■ **Excerpted passage**:
Good afternoon!
It is a pleasure and honor to be with you this afternoon at this very stimulating
Forum. Early in my career I lived here in Budapest for some months while I taught
at Szamok - a United Nations Development Program (UNDP) -supported training
institute for 3rd world computer professionals. I have remained in touch with
some of the friends I made here almost 30 years ago, and have a fondness for
Budapest, so it is a special pleasure for me to be here today.
This afternoon we will discuss some aspects of the connections among information,
knowledge, and society. There are obviously a multitude of things that can be
said on this subject and my colleagues and I will only be able to scratch the
surface of the topic. Their talks and our discussions with you, the audience,
will explore only a few of the many topics of relevance.
In the few minutes I have, I want to focus on how science and technology in
an information-based society can lead to new knowledge and, in particular, how
new, ICT-based techniques can be both very powerful and potentially very problematic.
Science and technology have become a major – perhaps dominant –
means of developing formal and systematic knowledge in much of the world today,
but it has not always been that way. To provide some context for my main point
this afternoon, I think it will be useful to begin with a very cursory historical
review.
In ancient times, while there was certainly some activity that one could recognize
as similar to modern science (the geometers of Egypt, the astronomical observations
of the Babylonians, and the untutored observations of nature by many), we can
say that there was little “science” in the modern sense at least
up to the year 1000 in the CE. Knowledge was informal, often mythical, and except
in very restricted ways, not used as the basis for building and operating society.

■ **Requirements**:
[A] The speech on information, knowledge, and society names ancient activities that resemble modern science. List each one.
[B] Carry on the speech on information, knowledge, and society, starting after its last sentence.
The items that come after the speech are unrelated to it.

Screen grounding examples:
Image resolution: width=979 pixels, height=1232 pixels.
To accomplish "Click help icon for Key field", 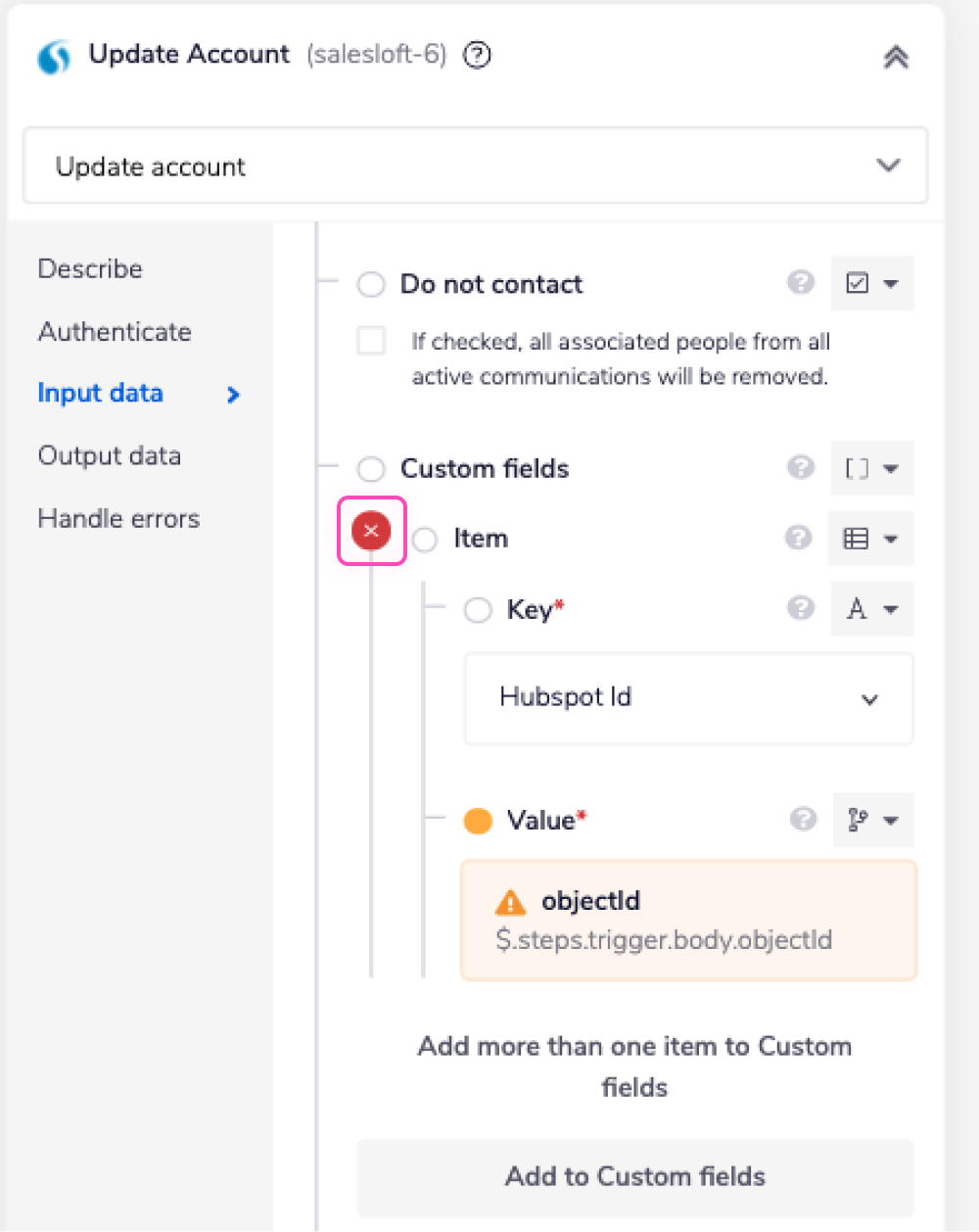I will (x=801, y=609).
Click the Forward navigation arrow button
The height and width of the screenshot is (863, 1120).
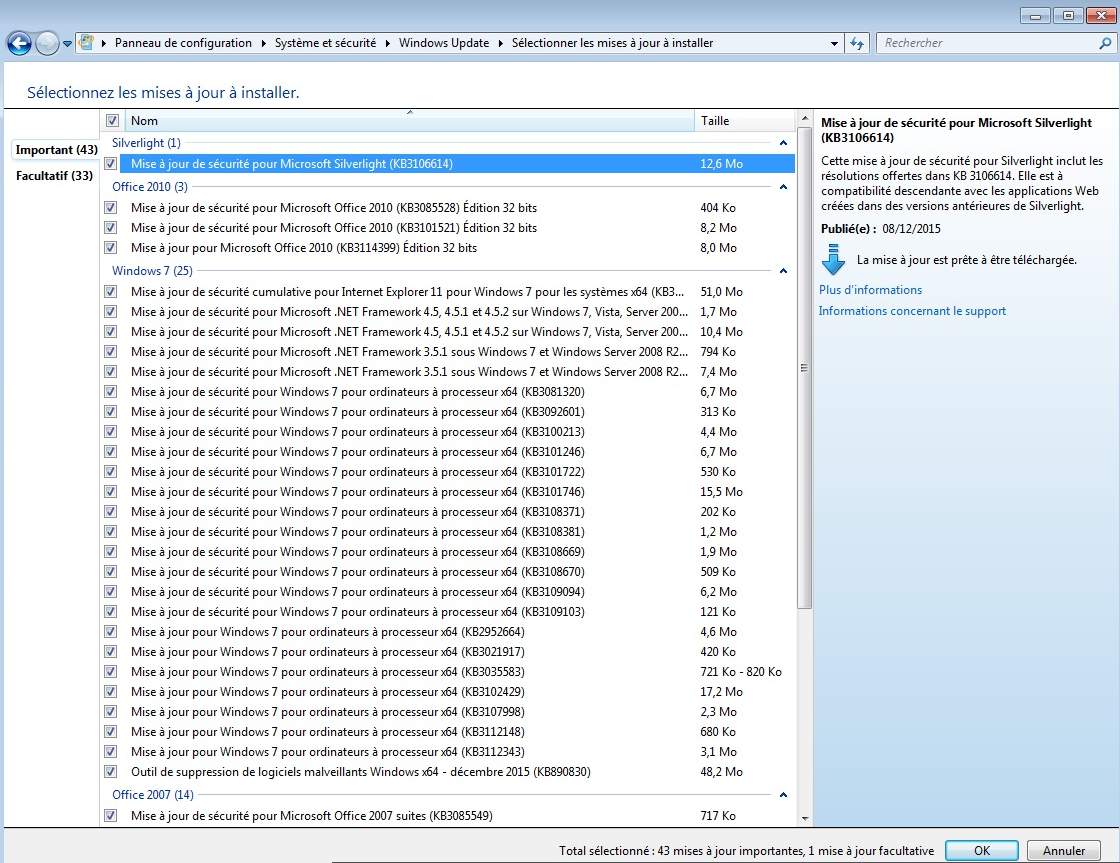point(47,43)
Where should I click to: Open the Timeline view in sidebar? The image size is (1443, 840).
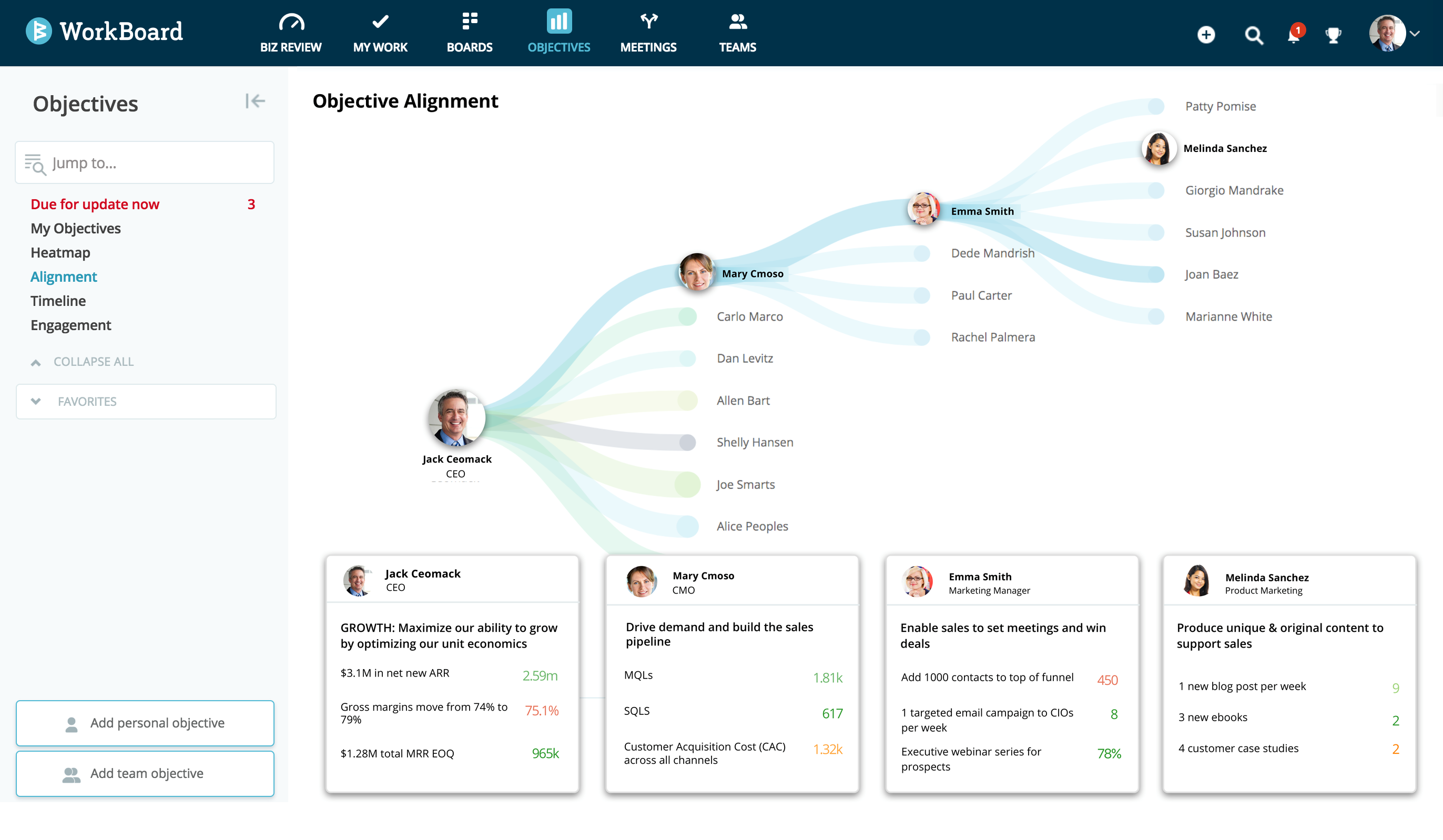coord(58,301)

■ **Responses by task**:
[A] The geometers of Egypt, the astronomical observations of the Babylonians, and the untutored observations of nature by many.

[B]
Around 1000 and up to about 1600, science – and thus the knowledge it
produced – was mostly observational. That form of science, which, of course,
is still practiced today, laid the foundation for later modalities. Society
began to scientifically organize the development of knowledge that was needed
for practical purposes – for example, navigation – in ways that
rapidly changed society.
An extremely important technological development in the 1400’s was the
development of the movable type printing press – the Gutenberg bible was
printed in 1454. This, of course, was essential to the dissemination of knowledge,
including scientific knowledge. More about this later.
Starting around 1600 – William Gilbert’s book on the laws of magnetism
is an example – we begin to see the emergence of empirical science in
which experiments are posited and carried out to develop needed knowledge that
could not be directly observed. This permitted some of the relationships between
effects or events, for example, to be determined. This knowledge, in turn, became
increasingly important to society.
Not long afterwards – Newton’s Principia Mathematica in 1686 is
a good example – theoretical science started to develop. Theories, once
validated by observation and experimentation, then permitted us to make predictions,
to explain a large number of observations by a single, compact theory, and to
create knowledge that was much more general.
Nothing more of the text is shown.